How does material culture shape our sense of war?

This is just one of many questions that we invite you to explore with us here, on this blog, and in Baltimore during the annual meeting of the American Studies Association (ASA) this October. 

We called our blog and ASA panel “War and the Visceral Imagination” because we are interested in how embodied experiences of the material shape wartime notions of citizenship, obligation, and the national imaginary. (The session abstract is here.)

Our broader aim is to inspire conversation about the multisensory nature of human encounters with the material world. For example:

  • How do sight, smell, touch, hearing, and taste serve as means to transmit cultural values?
  • What questions become possible when traditional Western classifications of the senses are challenged?
  • Which scholars have influenced your work with material culture?
  • What challenges do scholars of the past face in their study of embodied material experience? What approaches can help overcome these obstacles?
  • How does your own work relate to the issues raised here?  

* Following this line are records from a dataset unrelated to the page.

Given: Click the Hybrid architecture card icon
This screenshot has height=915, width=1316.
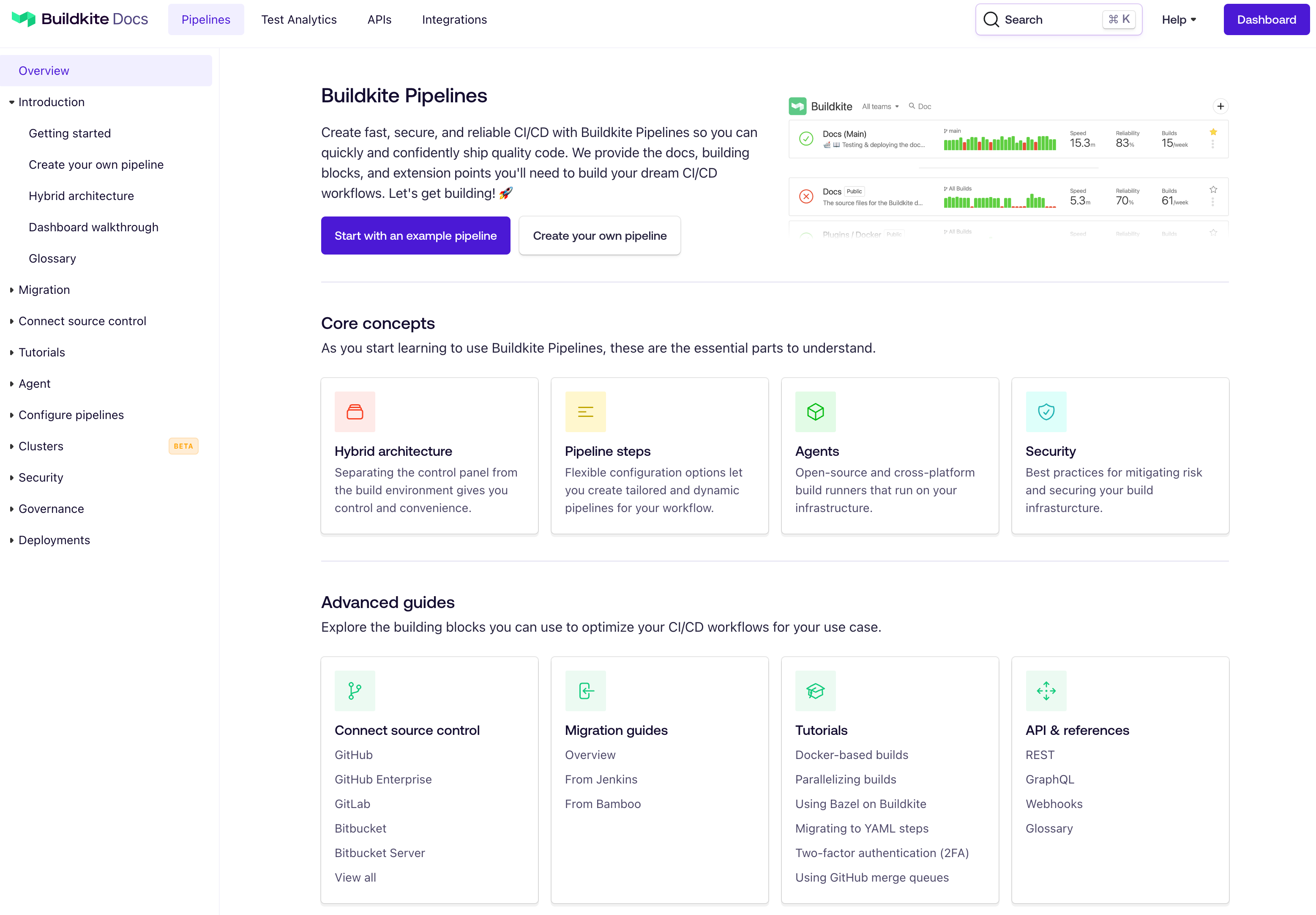Looking at the screenshot, I should pyautogui.click(x=355, y=412).
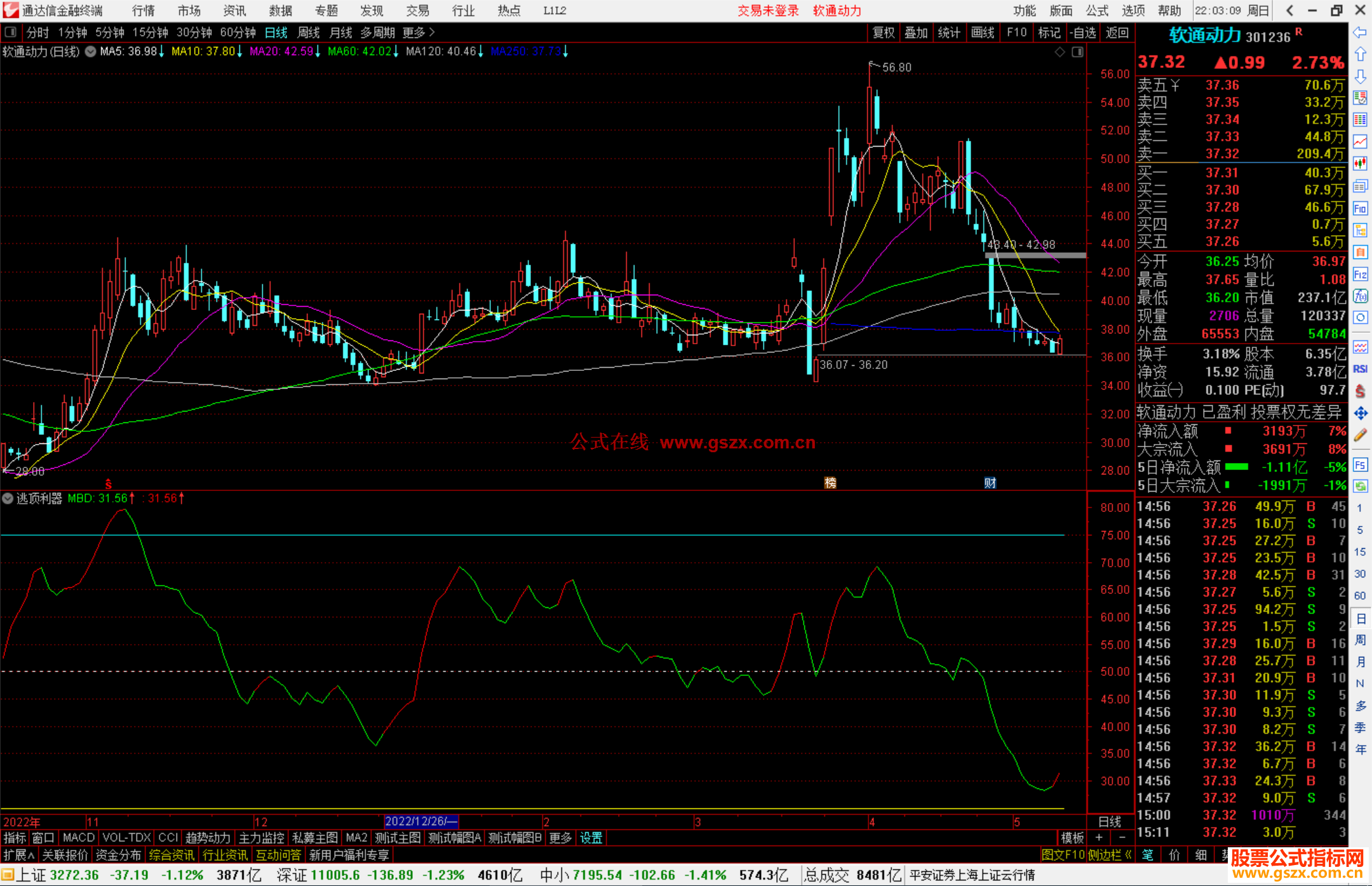The width and height of the screenshot is (1372, 886).
Task: Expand the 更多 period options
Action: 418,32
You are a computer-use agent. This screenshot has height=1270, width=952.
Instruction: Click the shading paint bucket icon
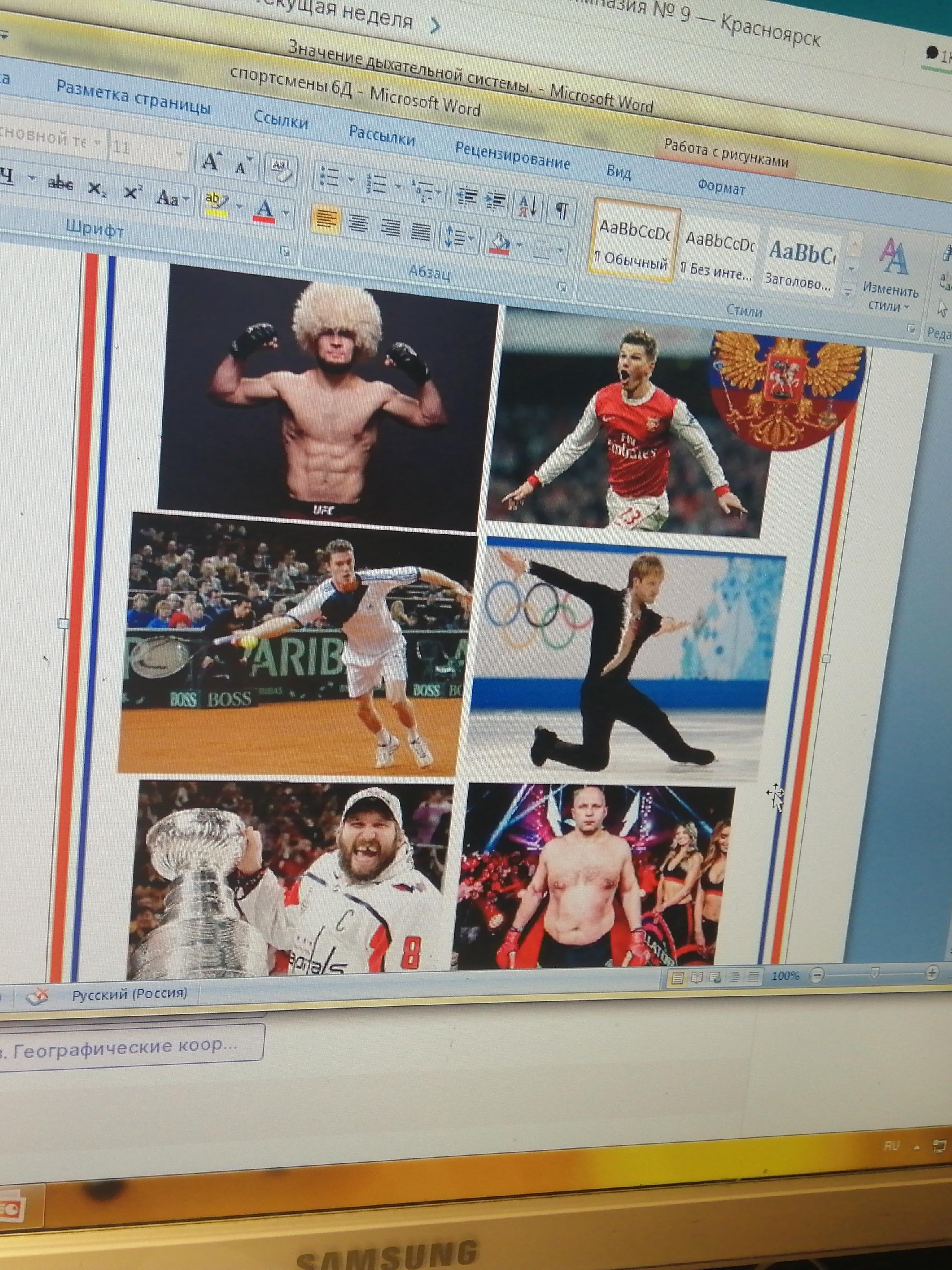[499, 244]
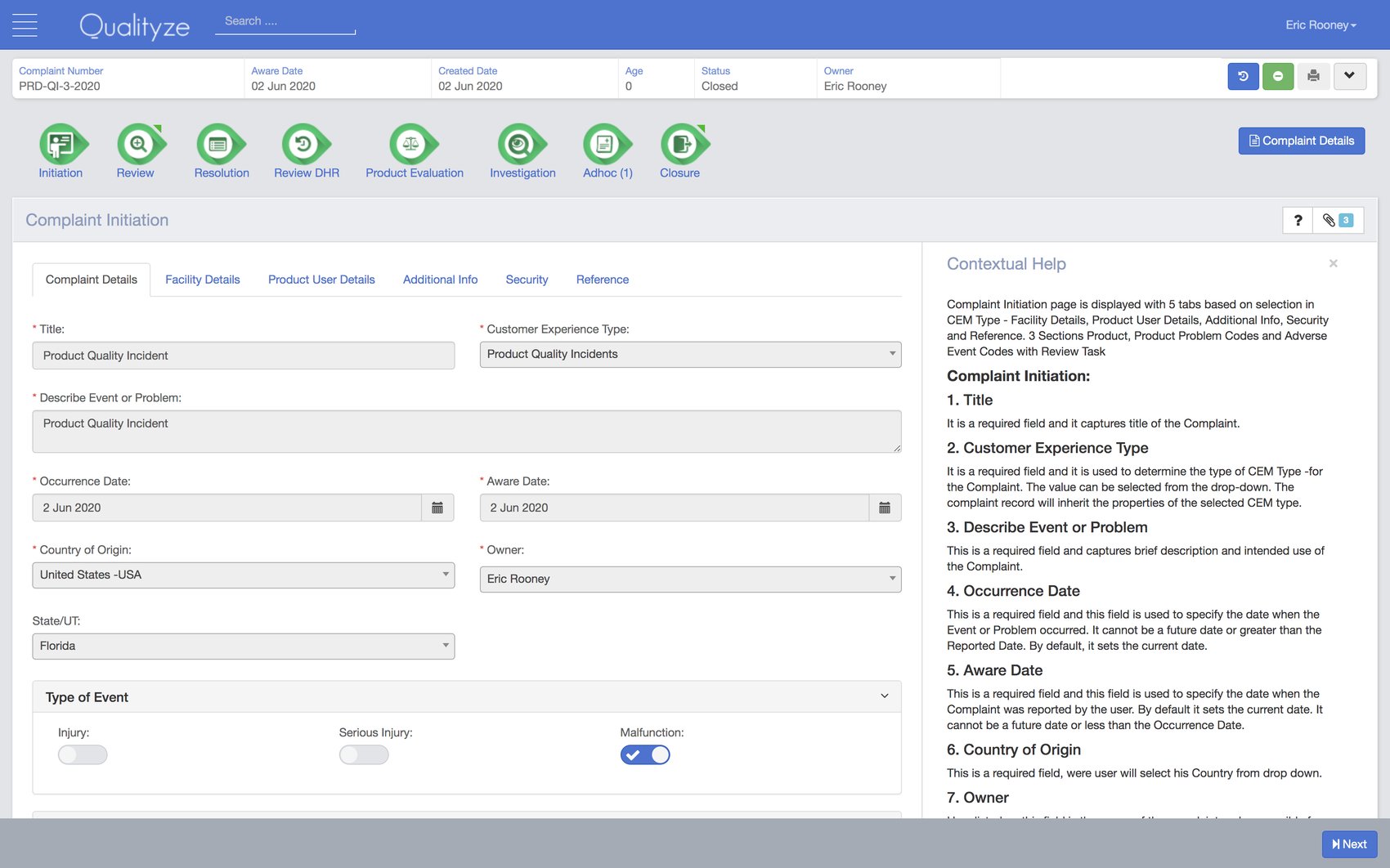Click the blue revision history icon
This screenshot has width=1390, height=868.
[1243, 75]
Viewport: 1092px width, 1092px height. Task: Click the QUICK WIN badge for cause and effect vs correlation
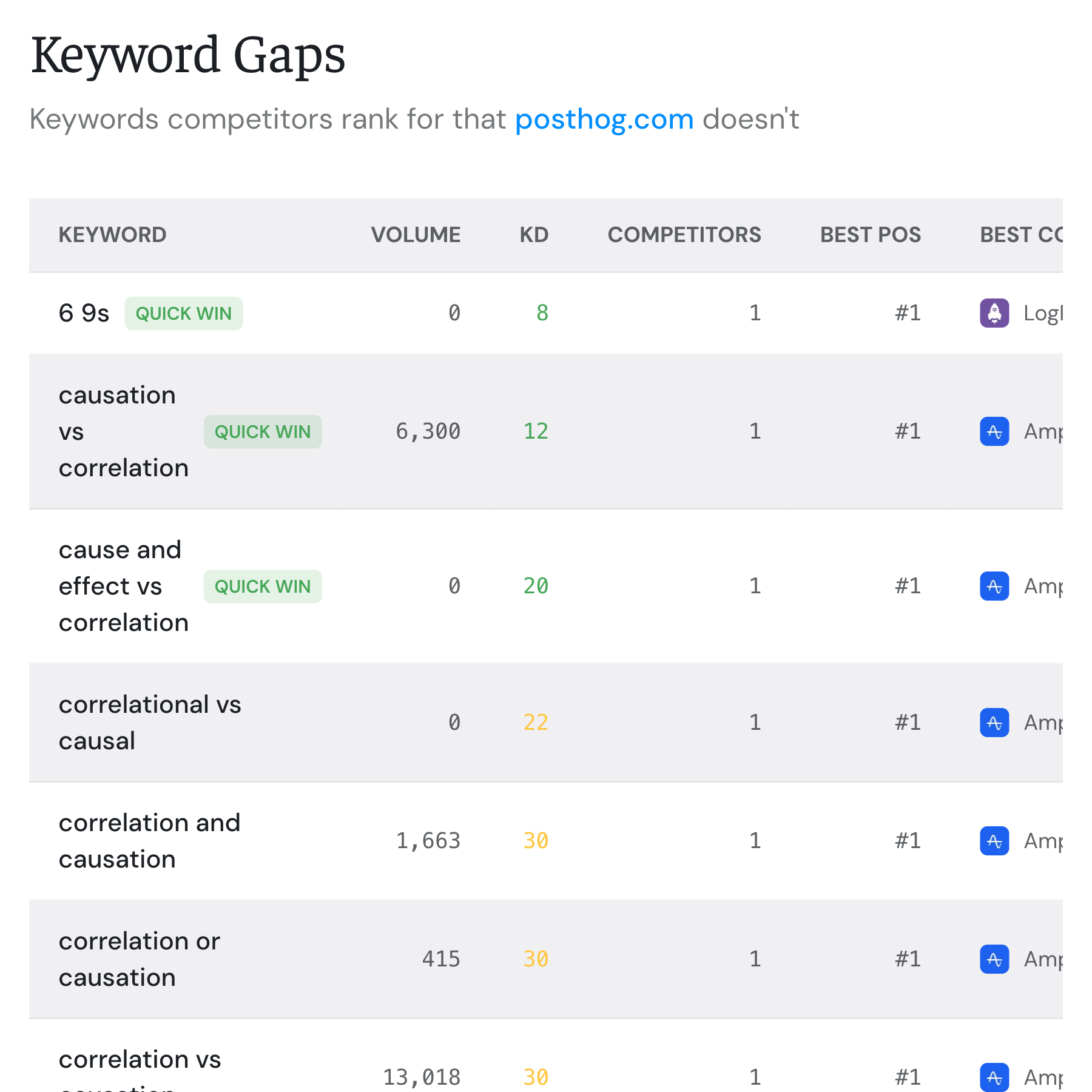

Through this blog, we hope to expand the conversation to include material culture scholars—particularly representatives of museums and archives—who are not able to attend the conference. All are welcome to pose questions, share ideas, and contribute to the discussion.

In mid-September, we’ll post the three papers that will be presented at the conference. (Click title for abstract.):

Panoramas of the Future: War, Industry, and American Moving Panoramas, 1840-1865
Jamie Jones interprets nineteenth-century moving panoramas of whaling voyages and argues that the experience of viewing the distant whale fishery incited audiences to imagine the future:  the decline of whaling and the onset of Civil War.

Spectacles of Sweetness: Internalizing Empire after the Spanish American War
April Merleaux argues that by displaying and tasting sugar and candy, people in the United States understood the victories during the Spanish American War in part through the visual and visceral experiences of sweetness.

The Material Rhetoric of Sensory Persuasion in MoMA’s “Wartime Housing” (1942)
Clarissa Ceglio, focusing on World War II, examines the Museum of Modern Art’s “Wartime Housing” exhibition and argues that its attempt to fuse viewers’ impulses for social reform with patriotic duty revealed the conflicting aims of its government, industry, and museum stakeholders.

The panel’s chair, David Brody, and commentator, Kariann Yokota, will be joining in as well to help stimulate thought and dialogue.